Transcribe the entries exactly. Start at the top, stop after the line with "天津 (64, 2354)", and omit every picture.
::::::::
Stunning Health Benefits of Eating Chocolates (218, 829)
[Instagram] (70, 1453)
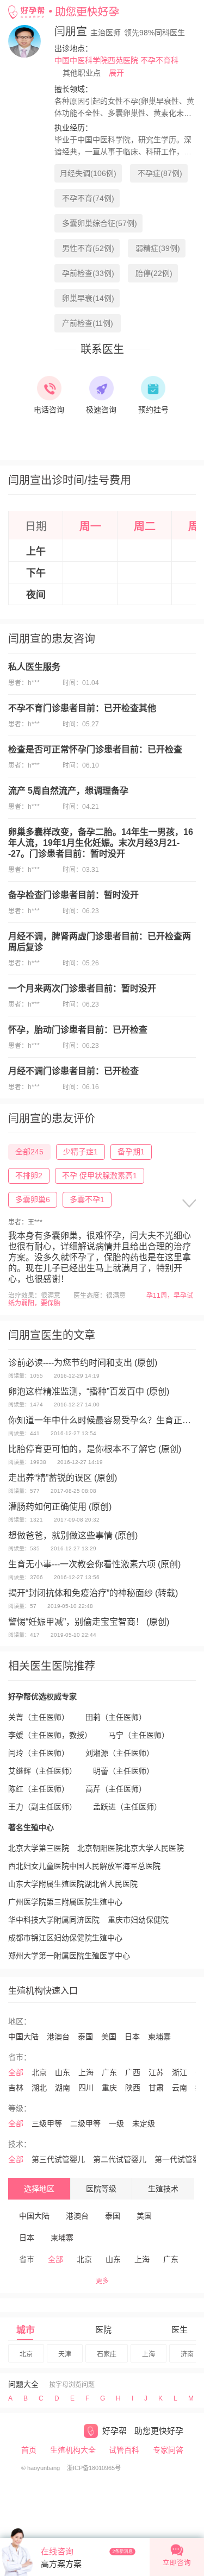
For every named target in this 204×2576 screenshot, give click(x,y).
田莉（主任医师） (115, 1717)
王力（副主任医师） (42, 1806)
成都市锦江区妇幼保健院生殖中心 (65, 1937)
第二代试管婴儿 (119, 2159)
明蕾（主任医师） (123, 1771)
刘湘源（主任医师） (119, 1753)
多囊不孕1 (87, 1199)
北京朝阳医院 (100, 1848)
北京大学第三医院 (38, 1848)
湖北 (39, 2087)
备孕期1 (131, 1151)
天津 (64, 2354)
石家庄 (106, 2354)
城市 (25, 2330)
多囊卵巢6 (32, 1199)
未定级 (143, 2123)
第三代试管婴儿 (58, 2159)
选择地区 (39, 2188)
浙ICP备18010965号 (94, 2468)
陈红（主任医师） (38, 1789)
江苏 (156, 2072)
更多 (102, 2281)
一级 (116, 2123)
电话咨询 (49, 409)
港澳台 (58, 2036)
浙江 (179, 2072)
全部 (15, 2072)
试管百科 (124, 2450)
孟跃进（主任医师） (127, 1806)
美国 (108, 2036)
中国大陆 (23, 2036)
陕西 (132, 2087)
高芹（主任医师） (115, 1789)
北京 (39, 2072)
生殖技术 (163, 2188)
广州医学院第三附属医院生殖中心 (65, 1902)
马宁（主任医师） (138, 1735)
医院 (103, 2329)
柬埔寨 (159, 2036)
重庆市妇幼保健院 (138, 1919)
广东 (109, 2072)
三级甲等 (47, 2123)
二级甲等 (85, 2123)
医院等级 (101, 2188)
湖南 (62, 2087)
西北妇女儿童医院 (38, 1866)
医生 (179, 2329)
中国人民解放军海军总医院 (114, 1866)
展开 (116, 72)
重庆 (109, 2087)
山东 (62, 2072)
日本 (132, 2036)
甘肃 (156, 2087)
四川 (86, 2087)
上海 (86, 2072)
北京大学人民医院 (153, 1848)
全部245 (29, 1151)
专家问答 (168, 2450)
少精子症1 (80, 1151)
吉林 (15, 2087)
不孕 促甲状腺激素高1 (99, 1175)
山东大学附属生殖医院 (46, 1884)
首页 (28, 2450)
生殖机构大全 (73, 2450)
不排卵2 (28, 1175)
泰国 (85, 2036)
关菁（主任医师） (38, 1717)
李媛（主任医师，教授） (50, 1735)
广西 (132, 2072)
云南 (179, 2087)
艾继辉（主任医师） (42, 1771)
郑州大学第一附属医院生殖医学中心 (69, 1955)
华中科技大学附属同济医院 (54, 1919)
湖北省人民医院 (111, 1884)
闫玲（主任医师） (38, 1753)
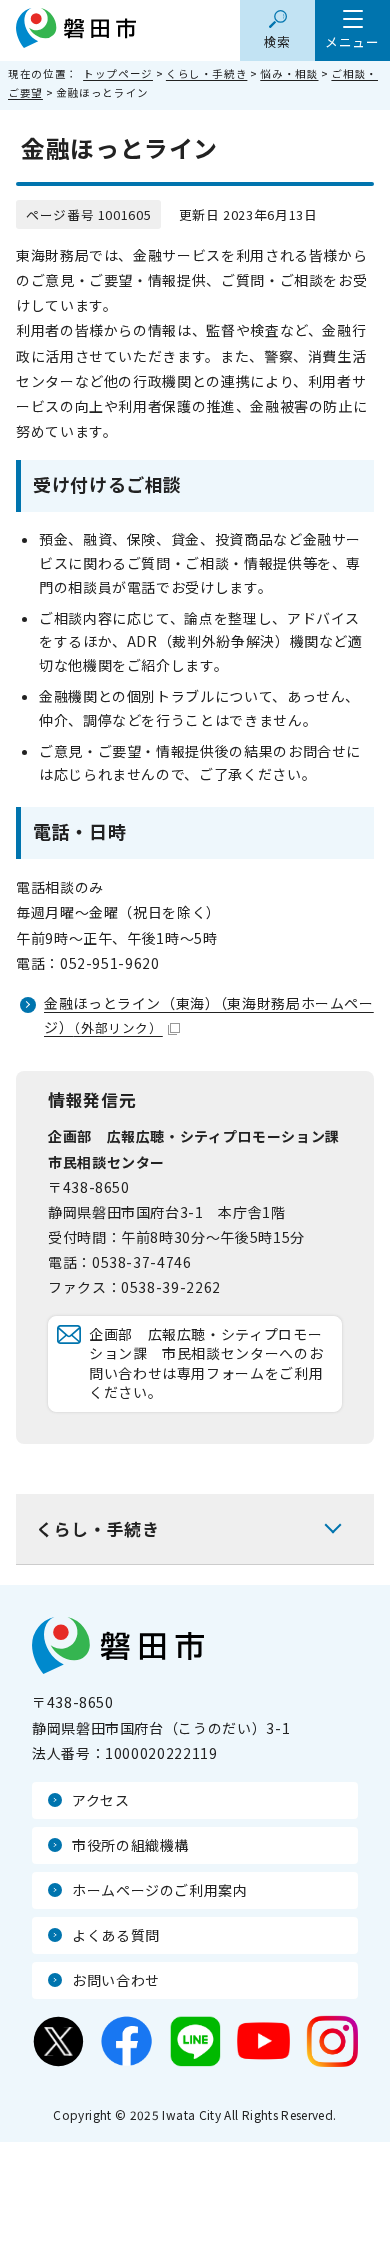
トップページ (118, 73)
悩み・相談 (289, 73)
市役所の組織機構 (130, 1845)
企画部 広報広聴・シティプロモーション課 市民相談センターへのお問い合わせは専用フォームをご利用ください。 (206, 1363)
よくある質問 (116, 1935)
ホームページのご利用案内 (160, 1890)
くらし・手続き (206, 73)
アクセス (101, 1800)
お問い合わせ (116, 1980)
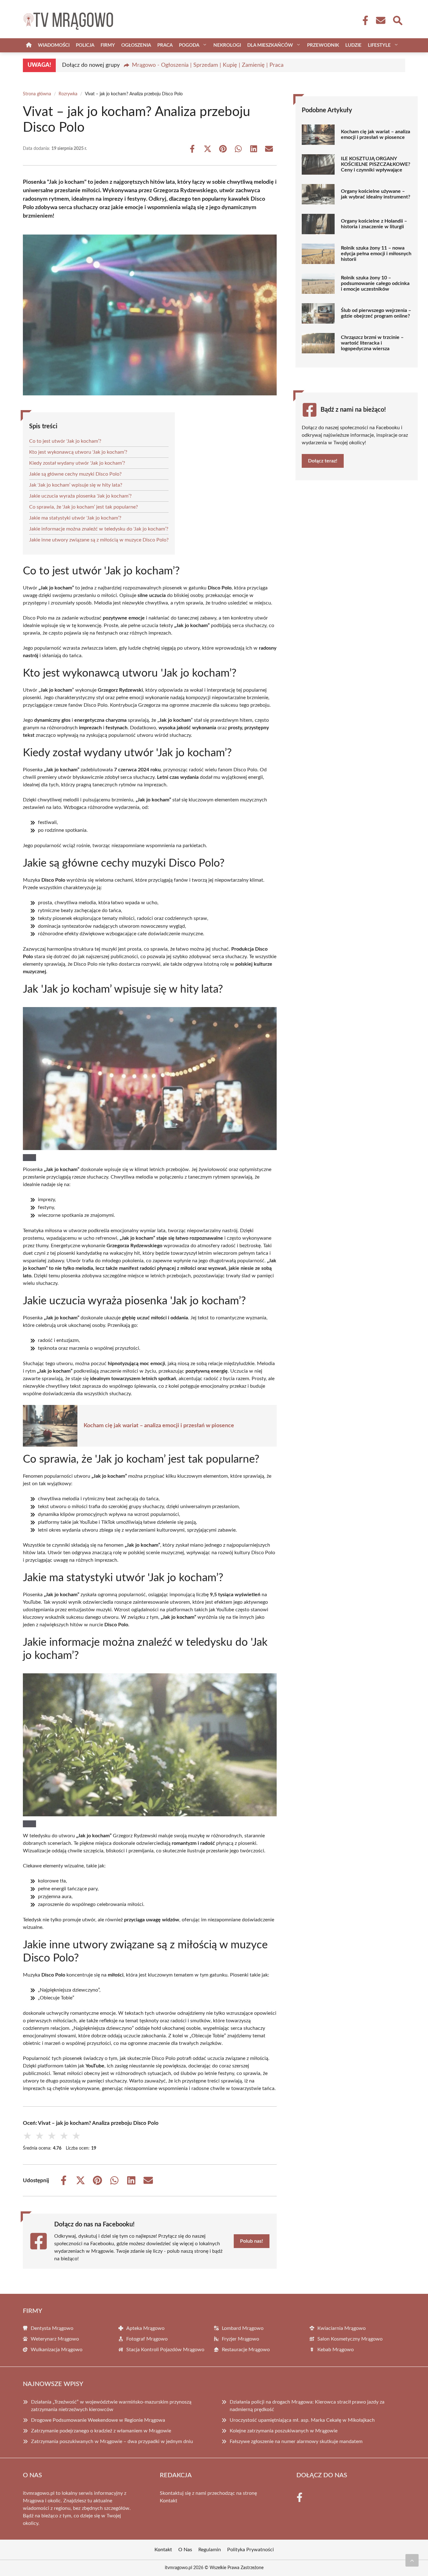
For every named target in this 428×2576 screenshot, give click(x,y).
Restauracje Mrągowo (246, 2349)
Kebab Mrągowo (335, 2349)
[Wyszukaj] (397, 20)
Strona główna (37, 94)
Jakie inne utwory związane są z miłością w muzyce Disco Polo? (99, 539)
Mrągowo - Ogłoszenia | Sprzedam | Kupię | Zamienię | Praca (208, 65)
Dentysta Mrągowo (52, 2328)
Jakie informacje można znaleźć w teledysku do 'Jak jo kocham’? (98, 528)
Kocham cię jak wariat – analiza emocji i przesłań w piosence (159, 1425)
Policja (85, 45)
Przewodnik (323, 45)
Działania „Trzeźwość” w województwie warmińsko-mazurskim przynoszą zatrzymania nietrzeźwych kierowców (111, 2405)
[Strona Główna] (29, 45)
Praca (165, 45)
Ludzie (353, 45)
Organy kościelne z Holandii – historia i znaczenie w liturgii (374, 224)
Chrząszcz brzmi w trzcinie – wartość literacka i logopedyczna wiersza (372, 343)
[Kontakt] (380, 20)
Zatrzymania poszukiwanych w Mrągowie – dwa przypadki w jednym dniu (112, 2441)
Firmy (108, 45)
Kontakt (168, 2500)
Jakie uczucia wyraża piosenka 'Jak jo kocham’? (80, 496)
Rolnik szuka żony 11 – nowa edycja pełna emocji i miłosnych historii (376, 253)
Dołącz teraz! (322, 460)
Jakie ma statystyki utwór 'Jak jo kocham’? (75, 517)
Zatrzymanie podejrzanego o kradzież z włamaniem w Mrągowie (101, 2430)
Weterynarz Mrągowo (55, 2338)
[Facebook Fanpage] (363, 20)
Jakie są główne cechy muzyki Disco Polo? (75, 474)
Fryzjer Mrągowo (240, 2338)
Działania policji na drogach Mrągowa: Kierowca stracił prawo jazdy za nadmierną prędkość (307, 2405)
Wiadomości (54, 45)
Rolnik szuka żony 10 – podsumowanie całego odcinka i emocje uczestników (375, 283)
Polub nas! (251, 2241)
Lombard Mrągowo (243, 2328)
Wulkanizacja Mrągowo (56, 2349)
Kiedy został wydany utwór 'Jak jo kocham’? (77, 463)
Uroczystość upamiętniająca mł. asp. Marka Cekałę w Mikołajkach (302, 2420)
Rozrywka (68, 94)
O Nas (185, 2549)
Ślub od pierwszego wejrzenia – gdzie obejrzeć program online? (376, 313)
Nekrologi (227, 45)
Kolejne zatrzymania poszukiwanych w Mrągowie (283, 2430)
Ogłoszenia (136, 45)
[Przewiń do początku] (412, 2560)
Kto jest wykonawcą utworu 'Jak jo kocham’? (78, 452)
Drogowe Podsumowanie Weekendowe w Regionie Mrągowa (98, 2420)
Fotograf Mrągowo (147, 2338)
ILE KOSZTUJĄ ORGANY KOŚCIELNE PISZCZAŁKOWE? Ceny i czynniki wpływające (375, 164)
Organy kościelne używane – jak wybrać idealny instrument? (375, 194)
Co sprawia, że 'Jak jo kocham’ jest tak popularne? (83, 506)
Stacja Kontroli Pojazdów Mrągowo (165, 2349)
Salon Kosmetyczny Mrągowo (350, 2338)
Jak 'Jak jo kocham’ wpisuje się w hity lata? (75, 485)
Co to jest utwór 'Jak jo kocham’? (65, 441)
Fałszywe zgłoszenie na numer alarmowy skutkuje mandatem (296, 2441)
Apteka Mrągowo (145, 2328)
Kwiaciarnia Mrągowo (341, 2328)
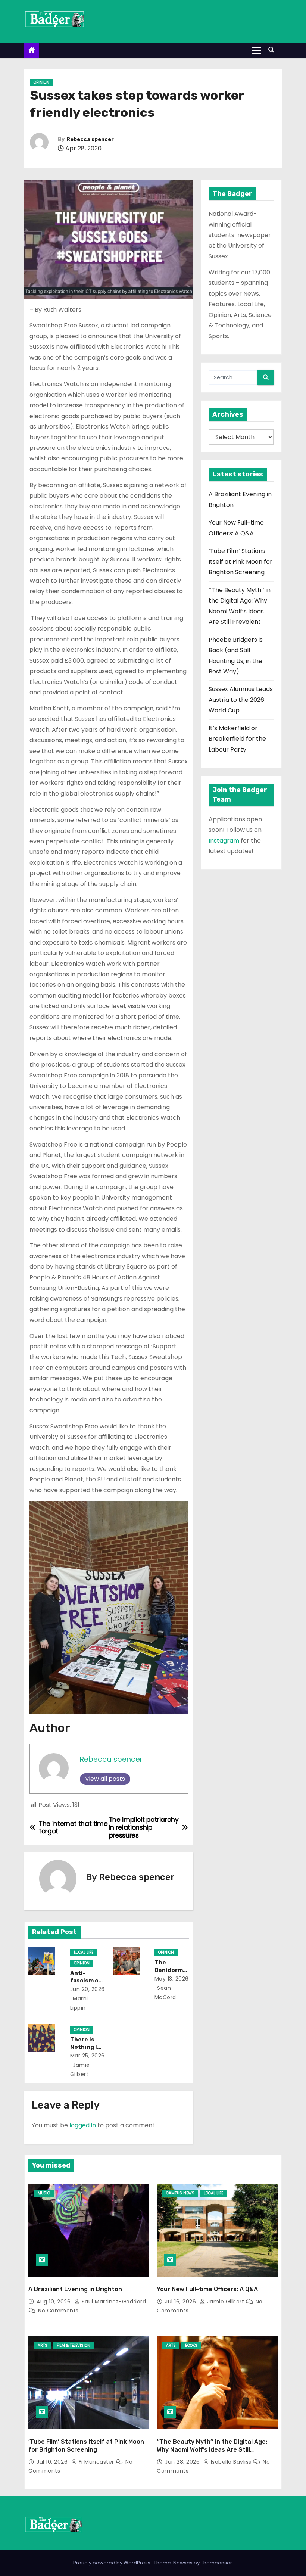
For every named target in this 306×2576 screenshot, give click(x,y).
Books (191, 2345)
::::::::
**Solution to this exercise**
Stunning Health Benefits of Eating Chocolates (218, 829)
[Instagram] (70, 1453)
For every named target in this 204×2576 screenshot, give click(x,y).
田莉（主任医师） (115, 1717)
王力（副主任医师） (42, 1806)
成都市锦江区妇幼保健院生殖中心 (65, 1937)
第二代试管婴儿 (119, 2159)
明蕾（主任医师） (123, 1771)
刘湘源（主任医师） (119, 1753)
多囊不孕1 (87, 1199)
北京朝阳医院 (100, 1848)
北京大学第三医院 (38, 1848)
湖北 (39, 2087)
备孕期1 (131, 1151)
天津 (64, 2354)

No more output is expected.